門上 武司

「一杯の珈琲から一皿の満足まで」
  門上武司の食コラム

第15回
サイフォンによる自家焙煎「カフェ ラヴニール」

僕の事務所は、大阪の堂島にある。
堂島は大阪駅と中之島の
ちょうど中間地点でビジネス街だが、
四つ橋通りを一本東に渡ると歓楽街の北新地がある。
仕事を始めて約40年を数える。
事務所は4カ所変わっているが、
住所はずっと堂島である。
つまり北新地を40年近くつぶさに観察してきた。
ここ数年のカジュアル化はすさまじい。

昨年、「ホテルエルセラーン大阪」が誕生し
地階は飲食街である。
その一軒「カフェ ラベニール」。

自家焙煎でメインはサイフォンというカフェだ。
まず、この界隈で自家焙煎というのが希有、
おまけにサイフォンはもっと珍しい。


いま珈琲の世界ではペーパーフィルター、ネルドリップ、
プレスがほとんどである。
オーナーの橋本和也さんは
2003年のバリスタチャンピョンシップ・サイフォン部門
セミファイナリスト。
○ ○ ○ ○ ○
出題内容
カフェ ラヴニールを紹介したコラムのうち、「ここ数年のカジュアル化はすさまじい。」から「プレスがほとんどである。」まで（「プレスがほとんどである。」も含む）の部分を、一字一句そのまま書き写してもらえますか？ 資料に目を通す必要はありません。

提供資料
○ ○ ○ ○ ○
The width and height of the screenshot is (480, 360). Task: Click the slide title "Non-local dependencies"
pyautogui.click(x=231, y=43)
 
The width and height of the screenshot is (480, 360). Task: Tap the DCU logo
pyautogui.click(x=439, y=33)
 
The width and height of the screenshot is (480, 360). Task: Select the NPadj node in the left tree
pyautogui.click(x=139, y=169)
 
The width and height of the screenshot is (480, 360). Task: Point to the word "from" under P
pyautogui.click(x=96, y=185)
○ ○ ○ ○ ○
解答内容
ここ数年のカジュアル化はすさまじい。

昨年、「ホテルエルセラーン大阪」が誕生し
地階は飲食街である。
その一軒「カフェ ラベニール」。

自家焙煎でメインはサイフォンというカフェだ。
まず、この界隈で自家焙煎というのが希有、
おまけにサイフォンはもっと珍しい。


いま珈琲の世界ではペーパーフィルター、ネルドリップ、
プレスがほとんどである。